◆ **Problems**:
1 – Reproduce the forum post about converting an XML dictionary for Anki from "How to convert" to "or less easily?".
2 – Resume the forum post about converting an XML dictionary for Anki, starting right after its last sentence.

## Begin Quoted passage

How to convert a dictionary in XML format to a text file for use in a flashcard program?
January 7, 2011 7:15 AM Subscribe
I use Anki
as a flashcard program to learn languages. I have an XML file
of an open source English-Swedish dictionary. I'd like to turn this file into a text file that Anki can import
I know nothing about XML files (I don't even quite know what to open it with. OSX tries to use Adobe Illustrator, but surely that can't be right?). Is there any way to do this more or less easily?
posted by snoogles to Computers & Internet (12 answers total) 7 users marked this as a favorite
Below is an example of the entry for the word "ord", meaning "word", as displayed on the website.
The current format that I use for my cards includes fields for the word in Swedish, the definition, the inflections, and examples. It would already be fantastic to be able to extract this data from the XML file and produce a comma, semicolon or tab-separated text file.
Even better would be to have a way to extract all the idioms, and separate the ones from the same entry every time there is a comma.
Even more amazing (but now entering the realm of language learning OCD) would be to automatically capitalize the example sentences and add a period at the end of the sentence (which is indicated by a space followed by an opening bracket) if there's no other punctuation mark.
Being able to do this would save me a considerable amount of time. I'm therefore ready to commit a reasonable amount of effort to making it work...

## End Quoted passage
## Begin Extracted material

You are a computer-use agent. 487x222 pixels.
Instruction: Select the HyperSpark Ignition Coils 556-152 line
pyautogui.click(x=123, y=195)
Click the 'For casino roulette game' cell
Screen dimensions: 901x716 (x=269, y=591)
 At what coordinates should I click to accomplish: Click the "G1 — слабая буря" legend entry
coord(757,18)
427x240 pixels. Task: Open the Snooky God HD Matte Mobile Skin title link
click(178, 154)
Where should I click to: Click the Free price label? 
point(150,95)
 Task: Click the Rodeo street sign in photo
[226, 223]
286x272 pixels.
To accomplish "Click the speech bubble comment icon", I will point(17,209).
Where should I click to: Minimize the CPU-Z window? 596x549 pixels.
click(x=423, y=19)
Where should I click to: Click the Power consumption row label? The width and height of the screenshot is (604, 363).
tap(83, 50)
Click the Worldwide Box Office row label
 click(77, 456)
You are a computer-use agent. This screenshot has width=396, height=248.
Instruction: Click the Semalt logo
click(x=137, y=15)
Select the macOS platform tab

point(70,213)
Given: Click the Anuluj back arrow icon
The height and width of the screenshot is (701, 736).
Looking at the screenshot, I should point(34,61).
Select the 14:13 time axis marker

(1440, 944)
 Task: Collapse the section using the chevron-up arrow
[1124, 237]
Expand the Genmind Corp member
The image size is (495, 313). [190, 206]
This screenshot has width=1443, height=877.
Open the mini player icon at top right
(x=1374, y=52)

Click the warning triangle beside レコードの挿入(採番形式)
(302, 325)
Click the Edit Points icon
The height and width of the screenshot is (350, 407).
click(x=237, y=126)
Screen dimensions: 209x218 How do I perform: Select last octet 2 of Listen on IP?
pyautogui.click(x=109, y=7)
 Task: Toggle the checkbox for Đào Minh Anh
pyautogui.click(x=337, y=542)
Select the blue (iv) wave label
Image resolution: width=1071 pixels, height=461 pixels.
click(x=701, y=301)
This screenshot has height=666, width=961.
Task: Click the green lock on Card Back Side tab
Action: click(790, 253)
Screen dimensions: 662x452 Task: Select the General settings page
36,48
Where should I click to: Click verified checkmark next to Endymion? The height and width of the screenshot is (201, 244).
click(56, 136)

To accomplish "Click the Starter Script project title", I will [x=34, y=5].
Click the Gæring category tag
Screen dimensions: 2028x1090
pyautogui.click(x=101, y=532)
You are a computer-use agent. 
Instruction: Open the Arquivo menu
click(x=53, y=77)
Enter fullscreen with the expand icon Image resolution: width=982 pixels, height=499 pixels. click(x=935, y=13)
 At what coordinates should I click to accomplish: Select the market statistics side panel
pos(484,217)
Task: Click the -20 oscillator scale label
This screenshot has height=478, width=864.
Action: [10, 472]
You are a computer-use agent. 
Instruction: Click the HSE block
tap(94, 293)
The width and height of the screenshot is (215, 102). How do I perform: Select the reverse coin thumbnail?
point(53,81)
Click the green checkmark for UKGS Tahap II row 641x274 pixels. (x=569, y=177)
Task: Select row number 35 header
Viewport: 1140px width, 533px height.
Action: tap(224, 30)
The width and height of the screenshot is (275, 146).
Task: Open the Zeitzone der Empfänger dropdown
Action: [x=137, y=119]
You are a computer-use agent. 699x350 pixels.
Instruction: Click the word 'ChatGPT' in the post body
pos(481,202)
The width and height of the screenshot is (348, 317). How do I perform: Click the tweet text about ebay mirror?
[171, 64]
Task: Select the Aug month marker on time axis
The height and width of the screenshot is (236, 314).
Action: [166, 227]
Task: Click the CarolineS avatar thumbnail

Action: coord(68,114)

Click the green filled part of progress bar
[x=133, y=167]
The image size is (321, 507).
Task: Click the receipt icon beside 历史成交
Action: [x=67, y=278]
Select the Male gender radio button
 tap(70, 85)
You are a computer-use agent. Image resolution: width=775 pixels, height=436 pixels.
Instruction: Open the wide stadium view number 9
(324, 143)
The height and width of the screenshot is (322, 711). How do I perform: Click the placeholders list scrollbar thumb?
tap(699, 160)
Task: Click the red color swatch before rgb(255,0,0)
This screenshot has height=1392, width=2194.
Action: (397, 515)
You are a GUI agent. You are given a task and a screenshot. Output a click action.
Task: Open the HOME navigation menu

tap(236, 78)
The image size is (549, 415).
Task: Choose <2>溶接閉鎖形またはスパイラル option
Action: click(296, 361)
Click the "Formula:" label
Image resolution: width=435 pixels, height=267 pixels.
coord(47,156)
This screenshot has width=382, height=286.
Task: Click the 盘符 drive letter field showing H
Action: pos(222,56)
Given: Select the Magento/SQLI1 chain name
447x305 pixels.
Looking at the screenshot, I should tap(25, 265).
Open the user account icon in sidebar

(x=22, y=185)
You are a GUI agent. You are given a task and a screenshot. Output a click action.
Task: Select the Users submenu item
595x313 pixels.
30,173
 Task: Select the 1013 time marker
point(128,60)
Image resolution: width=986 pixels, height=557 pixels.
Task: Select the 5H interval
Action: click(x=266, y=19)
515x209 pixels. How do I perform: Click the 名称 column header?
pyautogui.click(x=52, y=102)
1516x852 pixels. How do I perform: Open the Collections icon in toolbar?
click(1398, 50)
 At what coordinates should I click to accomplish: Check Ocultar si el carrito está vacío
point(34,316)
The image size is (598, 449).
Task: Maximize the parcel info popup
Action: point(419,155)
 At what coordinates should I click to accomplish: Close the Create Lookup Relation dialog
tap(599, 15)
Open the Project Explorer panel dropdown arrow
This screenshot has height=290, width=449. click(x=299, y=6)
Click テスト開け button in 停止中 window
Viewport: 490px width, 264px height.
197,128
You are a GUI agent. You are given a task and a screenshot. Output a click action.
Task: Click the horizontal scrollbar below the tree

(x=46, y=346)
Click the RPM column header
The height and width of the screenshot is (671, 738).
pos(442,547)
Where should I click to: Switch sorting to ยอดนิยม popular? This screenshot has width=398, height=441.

## End Extracted material

◆ **Expected results**:
1 –
How to convert a dictionary in XML format to a text file for use in a flashcard program?
January 7, 2011 7:15 AM Subscribe
I use Anki
as a flashcard program to learn languages. I have an XML file
of an open source English-Swedish dictionary. I'd like to turn this file into a text file that Anki can import
I know nothing about XML files (I don't even quite know what to open it with. OSX tries to use Adobe Illustrator, but surely that can't be right?). Is there any way to do this more or less easily?

2 –
Can anyone the best tools for this (preferably on OSX, but I can find a computer that runs Windows if necessary)? If you can't/don't want to walk me through how to do this step by step, what are some good tutorials that might help me figure it out?
ord noun, word
See Saldo: associations inflections
Inflections: ordet, ord, orden
Synonyms: glosa, glosor
Explanation: minsta självständiga språkliga enhet
Example: fula ord (foul language, swearwords),
säg inte ett ord till någon! (don't say a word to anyone!)
Idiom: med andra ord ("annorlunda uttryckt") (in other words ("put in another way")),
ord för ord ("ordagrant") (word for word ("literally verbatim")),
ha ord om sig ("vara känd för") att vara snål (be known to be mean),
innan man vet ordet av ("mycket snabbt") (before I knew where I was ("very quickly")),
ta till orda ("börja tala") (begin to speak),
hålla sitt ord ("hålla vad man lovat") (keep one's word ("do what one has promised")),
begära el. ha ordet ("vilja hålla el. hålla ett anförande") (ask to speak (ask for the floor) or have the floor ("want to address, or address, a gathering")),
ordet är fritt ("vem som helst får yttra sig") (the debate is open ("anyone may speak")),
ta någon på orden ("tro på vad någon säger") (take sby at their word ("believe what sby says")),
ha sista ordet ("vara den som bestämmer") (have the last word ("be the one to decide"))
Compounds: glåpord (taunt, jeer),
ord|följd (word order),
ord|lista (word list, glossary)